Temperance Educational Quarterly: Teaching Prohibition

Mary Hunt
Temperance Educational Quarterly
Mary H. Hunt

The Temperance Educational Quarterly was founded by Mary H. Hunt. She was head of the Department of Scientific Temperance Instruction. That was an important part of the Woman’s Christian Temperance Union (WCTU) and its mission.

For its first 15 years the magazine was the School Physiology Journal, designed for teachers.  Mary Hunt had wanted to create “trained haters of alcohol to pour a whole Niagara of ballots upon the saloon”1 upon reaching voting age. Hers was a long-term goal.
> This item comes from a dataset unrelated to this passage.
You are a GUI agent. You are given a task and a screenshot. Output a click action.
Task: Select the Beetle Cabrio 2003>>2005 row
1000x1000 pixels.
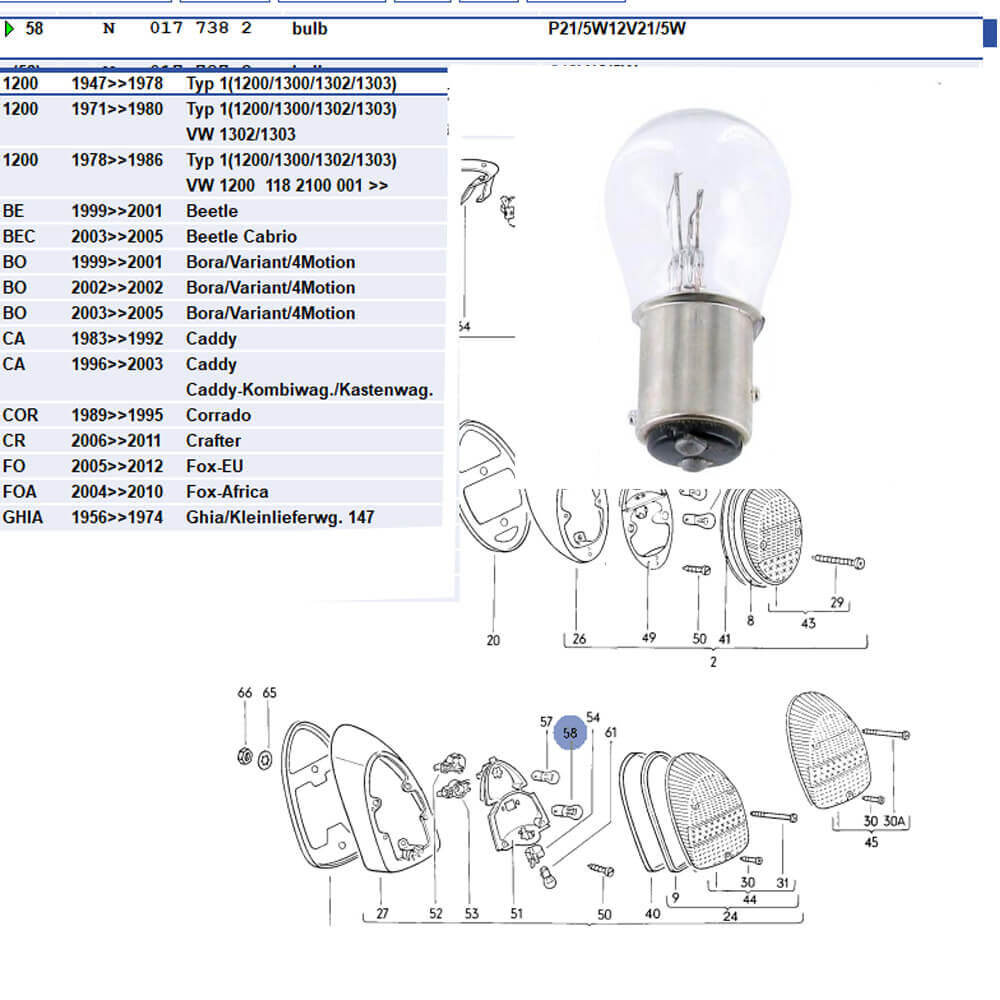pos(222,237)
Mary Hunt died in 1906. At that time her secretary, Cora F. Stoddard, assumed editorship of the School Physiology Journal. In 1909, the title became the Temperance Educational Quarterly. In announcing the name change, the journal said it sought to expand readership to ministers, editors, social, and temperance workers, and others. Edith Smith Davis was editor from 1910 to 1917.

Cooperating in publishing the magazine were two other bodies. One was the WCTU’s Bureau of Scientific Temperance Investigation. It was headed by Edith Smith Davis The other was the World’s Woman’s Christian Temperance Union (WWCTU). Ms. Davis also held leadership positions in the WWCTU.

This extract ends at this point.